### Document passage
● ● ● ● ●

= Item Unique Identification =

Identifying the universal own property

Unique Identification Marking, UID marking, Item Unique Identification or IUID, is a part of the compliance process mandated by the United States Department of Defense. It is a permanent marking method used to give equipment a unique ID. Marking is essential for all equipment with an acquisition cost of over $5,000, equipment which is mission essential, controlled inventory, or serially-controlled. UID-marking is a set of data for assets that is globally unique and unambiguous. The technology used to mark an item is 2D Data Matrix ECC 200 Symbol. UID marking can be used to ensure data integrity and data quality throughout an item's lifecycle; it also supports multi-faceted business applications.

As per the memorandum issued by the Department of Defense (DoD), UID-marking is a must for all solicitations issued on or after Jan. 1, 2005. Also the US Department of Defense has made it mandatory for all federal contractors to have UID-marking on their government furnished military and non-military equipment by September 30, 2007. Only after the products have UID-marking containing uniquely identified numbers, they are eligible for IUID Registry.

==Description==
Tangible items are distinguished from one another by the assignment of a unique identifier in the form of a unique data string and encoded in a bar code placed on the item. An item unique identifier is only assigned to a single item and is never reused. Once assigned to an item, the IUID is never changed even if the item is modified or re-engineered. IUID is similar to social security numbering used to distinguish citizens of the United States from one another.

● ● ● ● ●

### What is asked
1. From the text on Item Unique Identification, list every kind of equipment for which marking is stated to be essential.
2. Resume the text on Item Unique Identification, picking up right after its final sentence.
The lines placed after this text have no role in the work here.

### Data

● ● ● ● ●

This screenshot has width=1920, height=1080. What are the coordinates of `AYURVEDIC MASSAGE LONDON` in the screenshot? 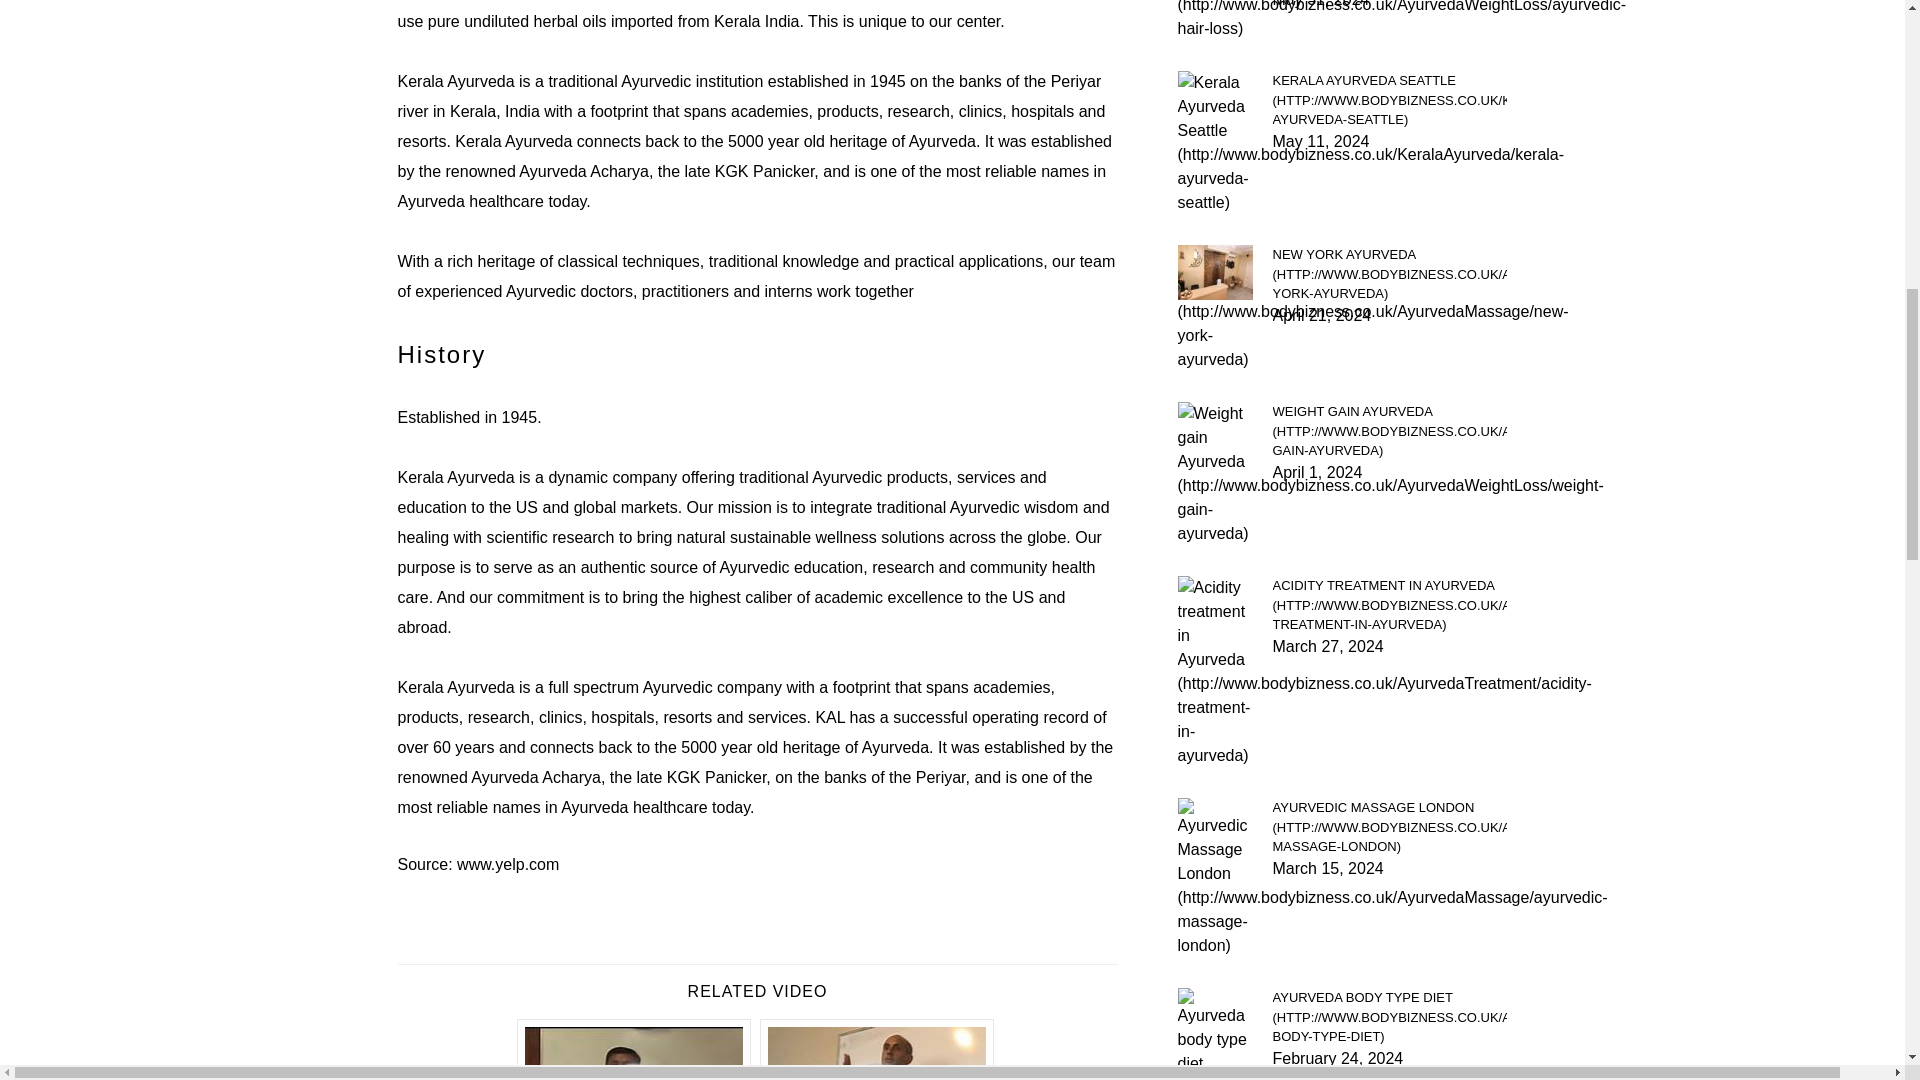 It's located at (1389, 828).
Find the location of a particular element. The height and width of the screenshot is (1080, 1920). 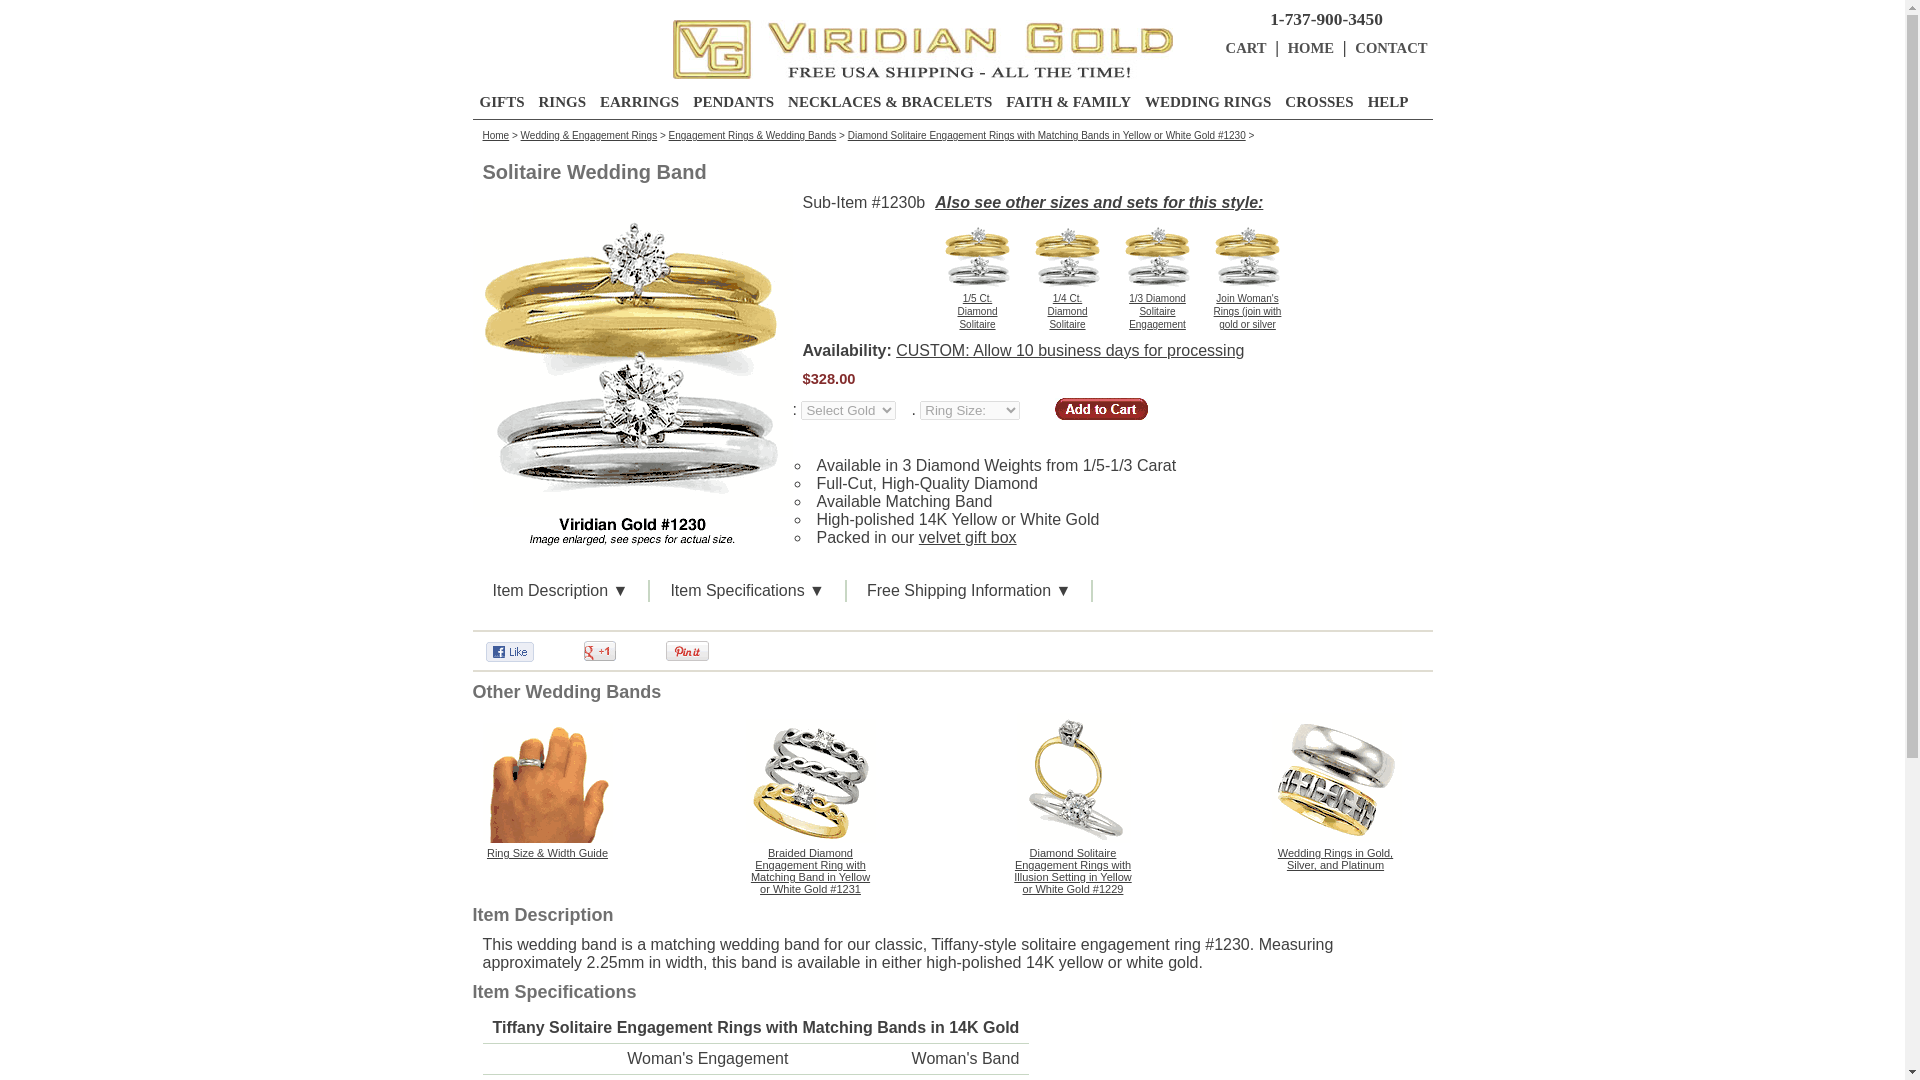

● ● ● ● ●

### Answers to the exercise
1.
- Equipment with an acquisition cost of over $5,000
- Equipment which is mission essential
- Controlled inventory
- Serially-controlled equipment

2.
In the case of a lot or batch of items that are not individually serialized, the entire lot or batch may have a unique identifier assigned. For example, a manufacturer might place a unique IUID physical mark on the exterior of a kit or container that holds a gross quantity of mission critical items. The government would refer to this IUID at the point of acceptance. The entire gross quantity in this case is treated as a single item. In this case, the IUID is no longer useful after the items are separated, and the individual items from the batch or lot are never uniquely identified.

IUID is physically marked on tangible items or assets using a two-dimensional (2D) Data Matrix symbol with the data formatted in accordance with specified standards. The encoded data is identified by the use of data identifiers, application identifiers or text element identifiers. The choice of which identifier to use is based upon normal industry practices of the organization assigning the serialization. The formatted data is called a Unique Item Identifier (UII). The Data Matrix symbol is a machine-readable representation of the UII.

When DoD requires this marking it shall be applied directly to the surface of the item or shall be applied to an identification plate, tag or label securely fastened to the item. The UII is intended to be a permanent mark and cannot be changed over the life of the item.

To create a compliant unique item identifier, all required information about the part and the organization producing it is linked together – concatenated – into a single data field of up to 50 numeric, alphabetic or alphanumeric characters. This data must be entered into the IUID Registry to “ensure uniqueness” of each item submitted for listing in the registry. This unique item identifier can also see use within manufacturing, maintenance and logistics organizations for any number of varied purposes.

Marking of tangible items or assets in accordance with IUID policy is mandated by incorporating Defense Federal Acquisition Regulation Supplement (DFARS) clause 252-211-7003 in DoD contracts.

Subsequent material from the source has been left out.